Facebook 2018年8月8日

「未来政治塾2018」第2回目は、昭和40年代の高度経済成長期に始まった「八幡堀埋め立て計画」を撤回させ、堀を存亡の危機から救った川端五兵衛さんと、「里山資本主義」を提唱する藻谷浩介さんの「出会いの化学反応」を期待する会でした。塾生の皆さんは果たしてどのような「化学反応」を経験してくれたでしょうか。感想が楽しみです。8月7日。(また長いです:微笑)

滋賀県内の観光地として、また映画のロケ地として今、近江八幡が注目されています。八幡堀、ヴォーリス建築、町並み保全、西の湖水郷めぐり、そして沖島訪問。このような町づくりの基本は実は昭和40 年代に辿る事ができます。当時、水道導入後、生活排水の増大によるヘドロで埋まっていた八幡堀は国と県の予算で埋め立てがはじまっていました。

その時「堀は埋めた瞬間から後悔がはじまる!」という理念により埋め立て阻止をし、堀の修景・保存を先導したのが当時30 代の川端五兵衛さん達、JC(青年会議所)の若者グループです。高度経済成長期、多くの市民から「堀など不要だ、駐車場こそ近代的な町に必要」と言われながら、八幡らしさを追求し、県や国の行政に直訴をして、修景予算を確保し、堀を後世に残した五兵衛さん。
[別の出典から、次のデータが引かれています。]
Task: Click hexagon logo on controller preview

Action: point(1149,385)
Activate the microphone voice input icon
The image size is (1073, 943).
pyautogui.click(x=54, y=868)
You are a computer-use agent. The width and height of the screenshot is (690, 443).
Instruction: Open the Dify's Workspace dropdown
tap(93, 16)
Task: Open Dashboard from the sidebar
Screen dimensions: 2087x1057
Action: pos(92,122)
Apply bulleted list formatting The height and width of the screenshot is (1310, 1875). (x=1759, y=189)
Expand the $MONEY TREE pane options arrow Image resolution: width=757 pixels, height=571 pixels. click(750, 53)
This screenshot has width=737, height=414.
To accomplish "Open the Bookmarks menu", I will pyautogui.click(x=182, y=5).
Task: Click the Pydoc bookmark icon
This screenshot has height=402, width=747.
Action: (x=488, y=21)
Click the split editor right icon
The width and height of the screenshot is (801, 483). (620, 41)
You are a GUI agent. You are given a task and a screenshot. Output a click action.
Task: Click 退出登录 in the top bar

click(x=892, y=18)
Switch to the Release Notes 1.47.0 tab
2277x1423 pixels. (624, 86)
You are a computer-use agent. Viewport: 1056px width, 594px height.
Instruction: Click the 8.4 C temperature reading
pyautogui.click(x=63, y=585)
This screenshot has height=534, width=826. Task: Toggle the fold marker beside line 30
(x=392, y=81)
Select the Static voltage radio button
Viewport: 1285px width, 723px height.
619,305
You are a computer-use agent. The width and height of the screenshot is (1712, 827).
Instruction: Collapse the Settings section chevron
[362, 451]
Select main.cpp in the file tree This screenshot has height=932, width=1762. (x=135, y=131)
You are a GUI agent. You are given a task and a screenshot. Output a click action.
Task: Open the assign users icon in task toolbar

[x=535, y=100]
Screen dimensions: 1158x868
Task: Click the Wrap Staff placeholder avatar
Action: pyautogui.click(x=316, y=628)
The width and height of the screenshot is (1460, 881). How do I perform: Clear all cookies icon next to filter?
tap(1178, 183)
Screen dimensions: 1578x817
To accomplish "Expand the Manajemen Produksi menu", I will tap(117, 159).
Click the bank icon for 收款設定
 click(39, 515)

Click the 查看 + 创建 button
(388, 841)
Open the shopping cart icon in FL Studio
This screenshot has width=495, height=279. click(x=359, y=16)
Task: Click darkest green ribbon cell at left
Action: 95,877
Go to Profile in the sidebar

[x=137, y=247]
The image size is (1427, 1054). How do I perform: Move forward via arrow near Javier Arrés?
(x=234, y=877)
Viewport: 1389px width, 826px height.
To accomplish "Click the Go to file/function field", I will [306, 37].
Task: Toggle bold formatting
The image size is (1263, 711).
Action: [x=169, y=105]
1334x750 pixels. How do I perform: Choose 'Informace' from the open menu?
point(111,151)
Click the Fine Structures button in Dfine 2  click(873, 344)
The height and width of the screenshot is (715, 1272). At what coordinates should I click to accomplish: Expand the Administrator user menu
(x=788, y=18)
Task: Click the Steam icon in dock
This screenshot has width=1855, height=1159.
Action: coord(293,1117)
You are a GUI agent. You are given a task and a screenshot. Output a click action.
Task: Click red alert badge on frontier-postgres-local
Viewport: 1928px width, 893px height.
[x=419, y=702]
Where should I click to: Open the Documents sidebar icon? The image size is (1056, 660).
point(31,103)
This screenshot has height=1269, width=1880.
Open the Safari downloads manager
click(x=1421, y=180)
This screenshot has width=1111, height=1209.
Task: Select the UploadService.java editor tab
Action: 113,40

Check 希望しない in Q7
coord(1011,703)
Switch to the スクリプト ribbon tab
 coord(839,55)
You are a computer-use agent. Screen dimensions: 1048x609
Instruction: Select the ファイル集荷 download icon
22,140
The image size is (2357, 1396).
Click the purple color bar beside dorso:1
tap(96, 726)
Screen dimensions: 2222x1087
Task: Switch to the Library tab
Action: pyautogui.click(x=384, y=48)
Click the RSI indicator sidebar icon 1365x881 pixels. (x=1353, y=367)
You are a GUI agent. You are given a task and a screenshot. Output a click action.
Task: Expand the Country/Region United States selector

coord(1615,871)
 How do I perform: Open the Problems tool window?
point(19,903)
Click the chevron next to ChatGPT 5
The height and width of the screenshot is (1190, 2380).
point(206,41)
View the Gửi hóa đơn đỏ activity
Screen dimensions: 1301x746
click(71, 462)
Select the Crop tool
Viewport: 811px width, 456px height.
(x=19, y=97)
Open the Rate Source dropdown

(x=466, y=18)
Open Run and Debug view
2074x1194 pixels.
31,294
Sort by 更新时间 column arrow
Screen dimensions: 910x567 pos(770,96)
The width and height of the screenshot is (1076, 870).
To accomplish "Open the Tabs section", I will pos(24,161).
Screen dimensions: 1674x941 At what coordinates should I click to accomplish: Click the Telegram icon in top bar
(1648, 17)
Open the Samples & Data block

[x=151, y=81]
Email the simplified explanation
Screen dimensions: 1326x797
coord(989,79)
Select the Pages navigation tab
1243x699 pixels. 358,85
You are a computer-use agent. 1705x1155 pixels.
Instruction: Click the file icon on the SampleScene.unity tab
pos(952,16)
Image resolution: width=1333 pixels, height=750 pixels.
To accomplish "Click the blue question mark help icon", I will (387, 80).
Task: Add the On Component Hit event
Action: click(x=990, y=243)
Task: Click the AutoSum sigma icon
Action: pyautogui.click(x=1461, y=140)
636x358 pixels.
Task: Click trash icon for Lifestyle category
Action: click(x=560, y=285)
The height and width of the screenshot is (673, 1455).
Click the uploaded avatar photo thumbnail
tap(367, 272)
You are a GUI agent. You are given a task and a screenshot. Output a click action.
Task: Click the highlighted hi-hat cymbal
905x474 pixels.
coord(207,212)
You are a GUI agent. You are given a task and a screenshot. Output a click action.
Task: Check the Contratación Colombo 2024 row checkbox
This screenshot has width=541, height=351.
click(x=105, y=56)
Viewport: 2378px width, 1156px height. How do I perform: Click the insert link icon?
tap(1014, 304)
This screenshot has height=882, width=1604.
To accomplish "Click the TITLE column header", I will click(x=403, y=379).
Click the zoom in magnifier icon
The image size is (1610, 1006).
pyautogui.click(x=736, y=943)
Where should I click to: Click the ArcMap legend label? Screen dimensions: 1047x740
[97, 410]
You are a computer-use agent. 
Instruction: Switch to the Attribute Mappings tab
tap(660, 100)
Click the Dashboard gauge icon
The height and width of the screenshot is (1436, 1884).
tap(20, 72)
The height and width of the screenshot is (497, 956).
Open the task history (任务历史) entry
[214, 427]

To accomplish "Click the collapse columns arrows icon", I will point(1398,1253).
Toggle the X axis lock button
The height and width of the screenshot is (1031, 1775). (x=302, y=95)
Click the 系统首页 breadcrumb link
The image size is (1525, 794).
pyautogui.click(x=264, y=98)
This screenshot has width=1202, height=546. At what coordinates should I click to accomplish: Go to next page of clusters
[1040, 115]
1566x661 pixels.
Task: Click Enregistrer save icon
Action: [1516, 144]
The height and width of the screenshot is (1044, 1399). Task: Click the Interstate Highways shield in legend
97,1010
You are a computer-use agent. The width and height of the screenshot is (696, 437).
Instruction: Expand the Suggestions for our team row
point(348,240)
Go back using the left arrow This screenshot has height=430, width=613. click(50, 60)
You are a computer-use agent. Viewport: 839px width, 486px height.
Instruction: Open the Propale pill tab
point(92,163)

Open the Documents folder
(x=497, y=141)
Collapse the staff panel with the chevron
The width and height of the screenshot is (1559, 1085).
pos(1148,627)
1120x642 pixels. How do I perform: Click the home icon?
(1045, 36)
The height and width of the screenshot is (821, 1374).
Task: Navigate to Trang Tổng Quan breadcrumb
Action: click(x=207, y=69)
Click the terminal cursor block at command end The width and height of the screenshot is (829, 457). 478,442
語りは具体的で、説得的!なぜ堀を残すのか?という県や国からの問いかけに「死にがいのある町にしたい!」という殺し文句を絞り出した。人間のニーズには「流行性ニーズ」と「本態性ニーズ」があり、「本態性ニーズ」こそ、市民や町全体が本来もっている性質や姿であり、伝統であり、不可逆的な特性であり、八幡堀は、八幡にとっての「本態性ニーズ」の根幹と位置付けた。

一方、藻谷浩介さんは、「里山資本主義から観光・地域創生へ」という基本的価値観にそって「町づくりの基本は人財」「観光振興も、供給側目線ではなく顧客目線」として、既存の行政主導の町づくり政策への批判を展開してこられた。里山資本主義は、貨幣経済を全面否定するわけではないが、かけがえのない人、かけがえのないモノとのかかわりの中で、できるだけ自給や物々交換やお互い様の関係を磨いて暮らしを幸せにしようという生活哲学でもあります。「今だけ、金だけ、自分だけ」の生活意識への補完的価値観ともいえます。

今回のおふたりの講師、最初は全くお互いの存在を知りませんでした。しかしそれぞれの講演を聞きあい、対談をすすめるなかで、やはりずっしりとした「化学反応」を起こしてくれたようです。何よりも、対談がおわって帰りに藻谷さんから、「ごへいさん、すごい不思議な方ですね。もっともっと深く知りたい人です」というご意見をいただきました。

日本国内だけでなく世界をまたにかけて歩きまわる藻谷さんにとっても、「死にがい=終のすみか」としての町づくりを主張・実践する五兵衛さんはやはり重たい、不思議な存在に映ったようです。私たちが愛するお二人が知り合うことができ、塾生もその場面に参画できたこと、うれしいです。

午前中には、猛暑の中、八幡堀を守る会の苗村喜正さん、幸村和彦さん、それから『琵琶湖と人の暮らしをつなぐ八幡堀―写真にみる自然・治水・経済・再生・保存の歩み』を編さんした元滋賀県職員の上野邦雄さんと私の4名が案内人となり、グループ別に八幡堀を歩きました。

猛暑の中、堀からわたる爽やかな風が、石積みの掘割と、美しく維持されている建物群と相まって、感動的な空気を送り込んでくれました。藻谷さんも八幡駅から歩いて猛暑の中、歩いてこられ、堀が涼しい風を運んでくれて感動ち言っておられました。

塾の運営応援団として暑い中、ご協力いただきました、八幡堀を守る会の皆さま、また塾生の皆さん、ありがとうございました。